In build 60 (Beta 5 or SX 7/04), I fixed a long standing Solaris bug: mounted filesystems could not contain spaces. We would happily mount the filesystem, but then all consumers of /etc/mnttab would fail. This resulted in sad situations like:
# df -h
Filesystem size used avail capacity Mounted on
/dev/dsk/c0d0s0 36G 13G 22G 38% /
/devices 0K 0K 0K 0% /devices
/dev/dsk/c0d0p0:boot 11M 2.3M 8.4M 22% /boot
/proc 0K 0K 0K 0% /proc
mnttab 0K 0K 0K 0% /etc/mnttab
fd 0K 0K 0K 0% /dev/fd
swap 1002M 24K 1002M 1% /var/run
swap 1003M 1.3M 1002M 1% /tmp
# mount -F lofs /export/space\ dir /mnt/space\ mnt
/export/space dir /mnt/space mnt lofs dev=1980000 1090718041
# df -h
df: a line in /etc/mnttab has too many fields
#
Luckily you could unmount the filesystem, but it was quite annoying to say the least. The resulting fix was really an exploration into bad interface design.
/etc/mnttab
This file has been around since the early days of Unix (at least as far back as SVR3). Each line is a whitespace-delimited set of fields, including special device, mount point, filesystem type, mount options, and mount time (see mnttab(4) for more information). Historically, this was a plain text file. This meant that the user programs mount(1M) and umount(1M) were responsible for making sure its contents were kept up to date. This could be very problematic: imagine what would happen if the program died partway through adding an entry, or root accidently removed an entry without actually unmounting it. Once the contents were corrupted, the admin usually had to resort to rebooting, rather than trying to guess what the proper contents. Not to mention it makes mounting filesystems from within the kernel unnecessarily complicated.
In Solaris 8, we solved part of the problem by creating the mntfs pseudo filesystem. From this point onward, /etc/mnttab was no longer a regular text file, but a mounted filesystem. The contents are generated on-the-fly from the kernel data structures. This means that the contents are always in sync with the kernel1, and that the user can’t accidentally change the contents. However, we still had the problem that the mount points could not contain spaces, because space was a delimiter with special meaning.
getmntent() and friends
On top of this broken interface, a C API was developed that had even worse problems. Consider getmntent(3c):
int getmntent(FILE *fp, struct mnttab *mp);
There are several problems with this interface:
- The user is responsible for opening and closing the file
There is only one mount state for the kernel; why should the user have to know that /etc/mnttab is the place where the entries are stored?

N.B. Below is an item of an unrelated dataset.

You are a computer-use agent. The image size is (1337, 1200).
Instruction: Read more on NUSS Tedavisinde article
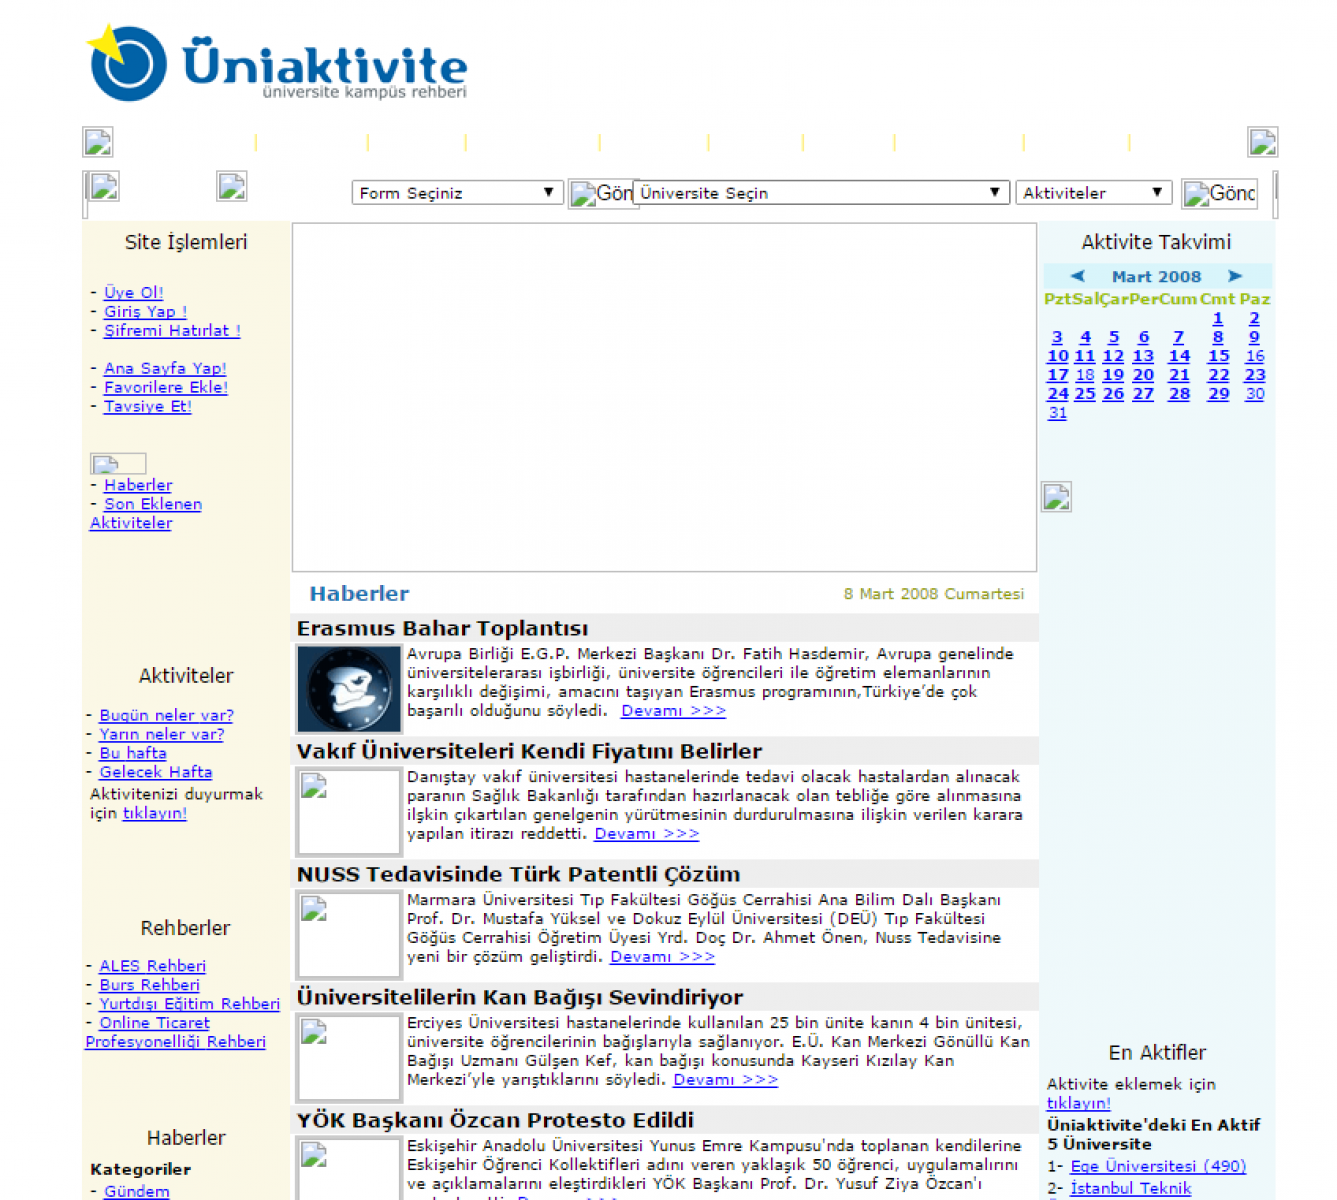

- The first parameter is a FILE *
If you’re developing a system interface, you should not enforce using the C stdio library. Every other system API takes a normal file descriptor instead./p>
- The memory is allocated by the function on demand
This causes all sorts of problems, including making multithreaded difficult, and preventing the user from controlling the size of the buffer used to read in the data.
- There is no relationship between the memory and the open file
Because of this, a lazy programmer can close the file after the last call to getmntent() while still using the memory, so it must be kept around indefinitely.
By now, it should be obvious that this was an ill-conceived API built on top of a broken interface. Off the top of my head, if I were to re-design these interfaces I would come up with something more like:
mnttab_t *mnttab_init(void);
int mnttab_get(mnttab_t *mnttab, struct mntent *ent, void *scratch, size_t scratchlen);
void mnttab_fini(mnttab_t *mnttab);
The solution
Once /etc/mnttab became a filesystem, we could add ioctl(2) calls to do whatever we wanted. Once we’re in the kernel, we know exactly how long each field of the structure is. We create a set of NULL-terminated strings directly in user space, and simply return pointers to them. This was more complicated than it sounds for the reasons outlined above. We also had to maintain the ability to read the file directly. With this fix, all C consumers “just work”. Scripted programs will still choke on a mnttab entry with spaces, but this is a minority by far.
Note that the files /etc/vfstab and /etc/dfs/sharetab still suffer from this problem. There has been some discussion about how to resolve these issues, with the new Service Management Facility being touted as a possible solution. And ZFF (Sun’s next generation filesystem) is avoiding /etc/vfstab altogether.
1 There is always the possibility that the mounted filesystems change between the time the file is opened and the data is read.